SENU:Ich glaube es ist wichtig einfach anzufangen und sich nicht so viel Sorgen zu machen. Wenn man offen ist und bleibt wird man mit der Zeit die „richtigen“ Leute und Szene finden. Außerdem frag unbedingt nach Hilfe, wenn du nicht weiterkommst. Bau Kontakt zu deinen Vorbildern auf - suche dir vielleicht sogar eine/n Mentor/in. Mir hat es sehr geholfen, mit erfahrenen DJs zu sprechen. Lass dich vor allem nicht von anderen einschüchtern! Versuch, dein Ding zu machen und dabei Spaß zu haben. Denn letztendlich sollte die Liebe zur Musik und die Freude daran im Mittelpunkt stehen.

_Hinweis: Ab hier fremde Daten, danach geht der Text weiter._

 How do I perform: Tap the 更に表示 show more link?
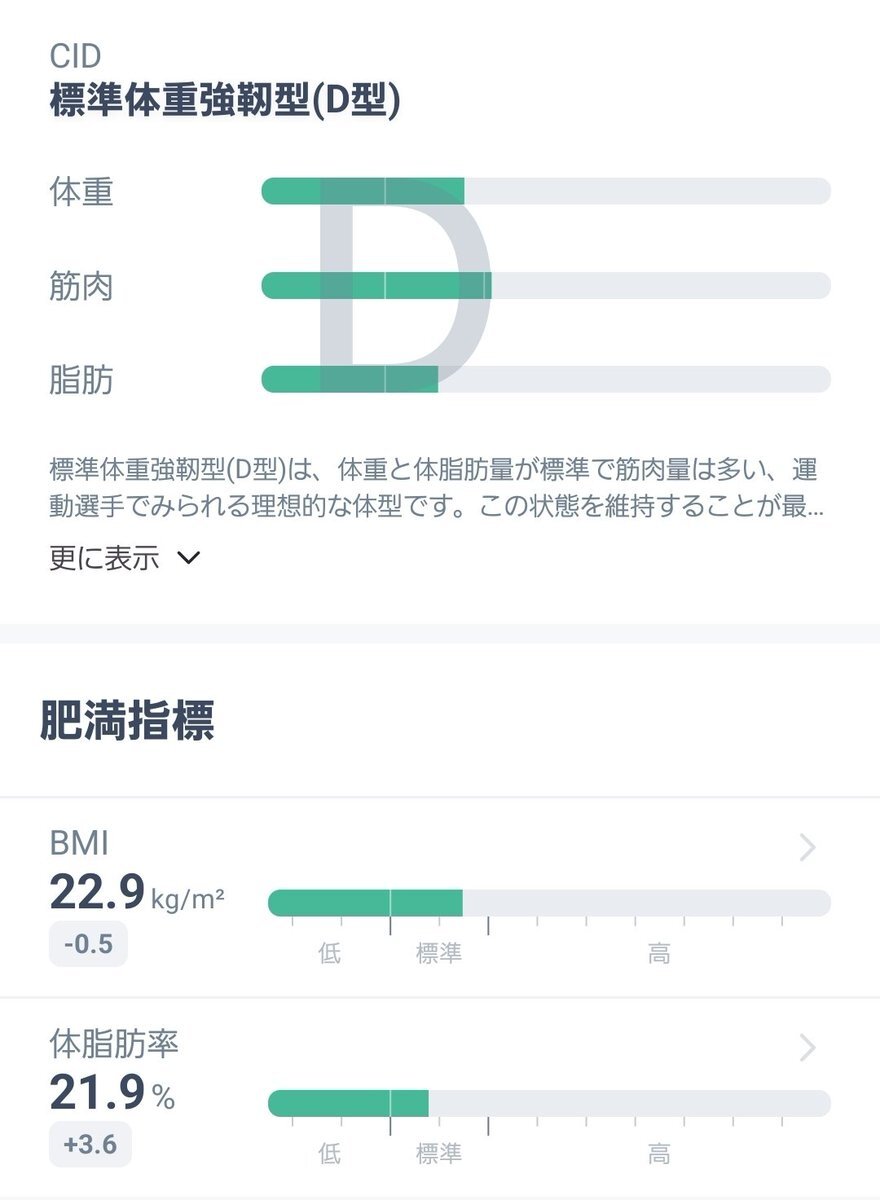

Slimgirl fat:Wie SENU schon sagt: Stellt Fragen. Schaut euch um, checkt beispielsweise Institutionen, die Workshops, offene Treffen und Beratungen anbieten. Seit der Pandemie ist zum Beispiel das Angebot an digitalen/ lokalen Radiostationen gestiegen. Die sind oftmals eine gute Anlaufstelle, um sich vorzustellen. Das Wichtigste ist in meinen Augen ist, seinen eigenen Weg einzuschlagen und den so zu gehen wie man ihn gehen will. Sich nicht einschüchtern zu lassen von Trends und anderen Einflüssen.
About
SLIC Unit ist ein DJ Netzwerk aus Berlin und Hamburg und wurde 2020 virtuell von Jaxx TMS, SENU, Nissa, yung_womb und slimgirl fat gegründet. Sie teilen nicht nur ihre Begeisterung für Musik, sondern ebenso ihre Sehnsucht nach Einigkeit, kollektiver Freude und radikaler Solidarität in der Musikindustrie. Ihre Clubsets spiegeln ihre jeweiligen Einflüsse wieder: eine innige Verschmelzung aus Afro-Beats, Baile Funk, UK Bass, House, Dancehall, Perreo, US-Club-Music und Rap.

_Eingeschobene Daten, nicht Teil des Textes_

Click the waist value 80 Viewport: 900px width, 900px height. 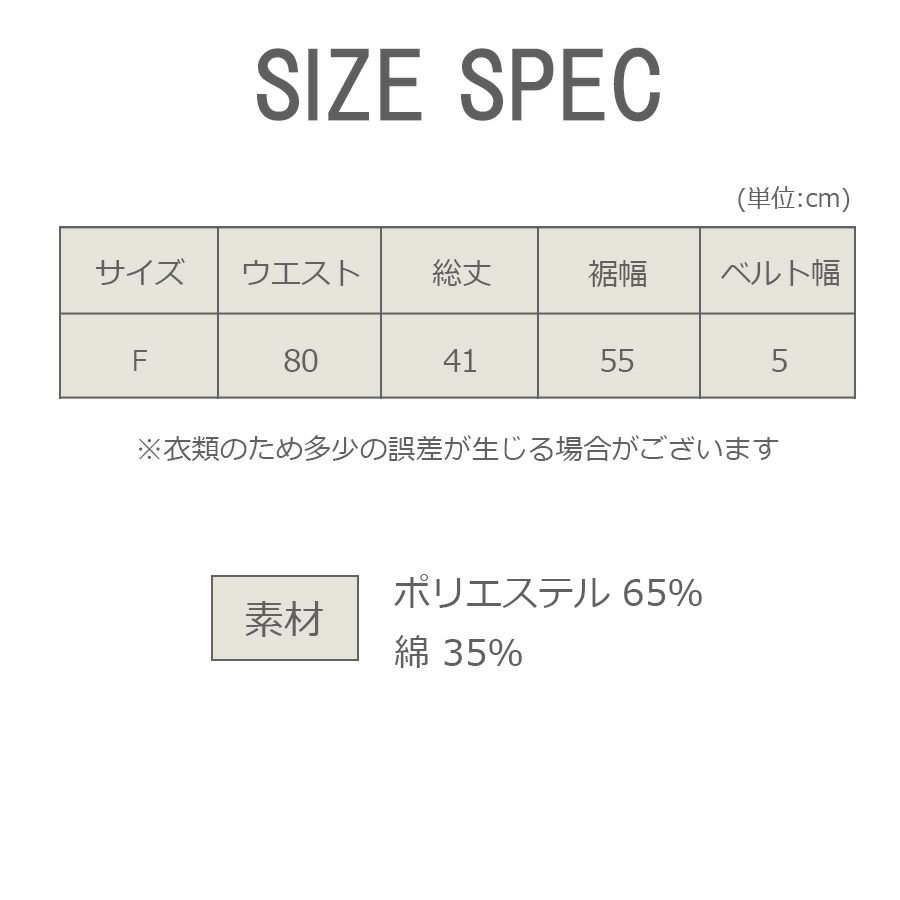300,360
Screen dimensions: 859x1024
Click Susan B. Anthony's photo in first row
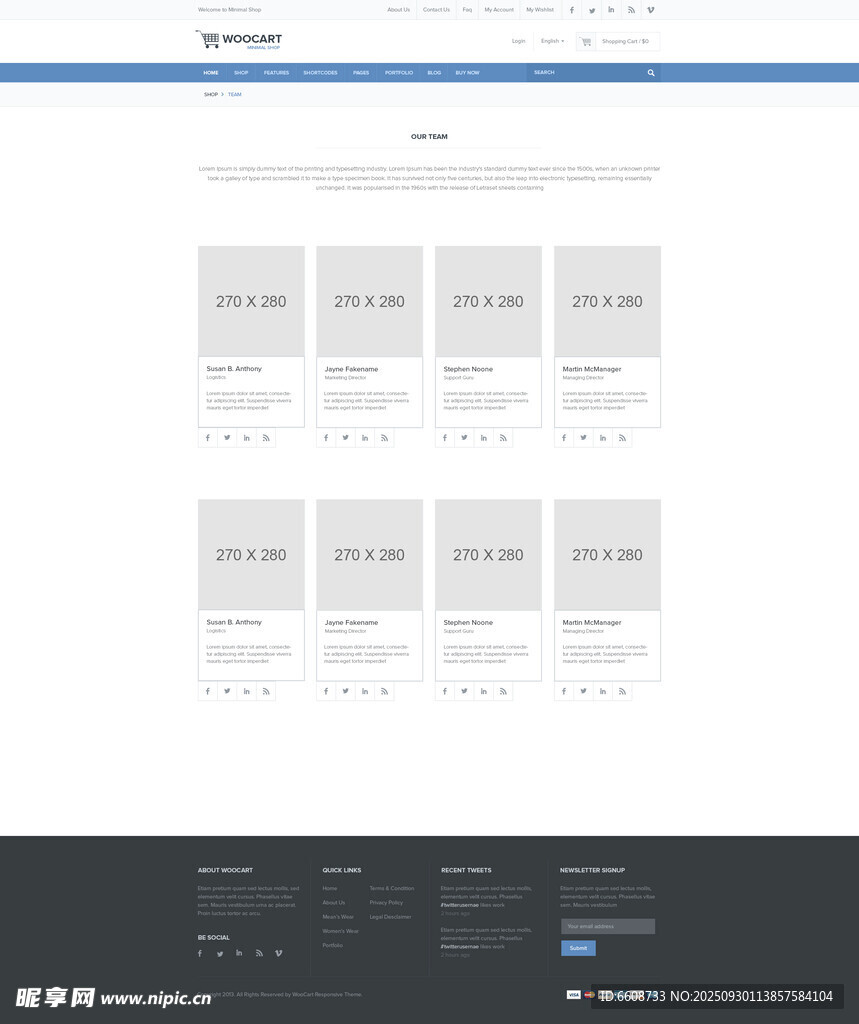point(251,301)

SENU: Aus dem musikalischen und kulturellen Reichtum des schwarzen Atlantiks schöpfend, verliebt sich SENU immer wieder in alte und neue Sounds aus Afrika, Amerika und den urbanen Räumen der verschiedenen Diasporas. Eingebettet in Berlins Vielfalt an Genres, Einflüssen und Ausdrucksformen, entwickeln sich SENU und ihre eklektischen Sets immer weiter – kein Set gleicht dem anderen, aber schwere Basslines und polyrhythmische Arrangements spinnen die Fäden zwischen Afro Beats, Baile Funk, UK Funky, Gquom, Rap und was auch immer ihren eklektischen Sound bereichert. SENU ist eines der Gründungsmitglieder von SLIC Unit, einem BPOC DJ-Kollektiv, das 2020 gegründet wurde, um kollektive Freude und radikale Solidarität innerhalb der Musikindustrie zu praktizieren.
NISSA: Nissas Stil ist beeinflusst von Soul, Disco und frühem Rap, den ihre Eltern ihr nahebrachten, den Pop- und RnB-Hymnen, die sie als Teenager verehrte, und den dunklen Klängen aus Atlanta, Houston und Memphis, die durch die Schlafzimmerwände ihres Bruders sickerten. Ihr Sound, der Bass- und Clubmusik aus der ganzen Welt kombiniert, ist eine vielfältige Soundcollage mit internationalen Perlen.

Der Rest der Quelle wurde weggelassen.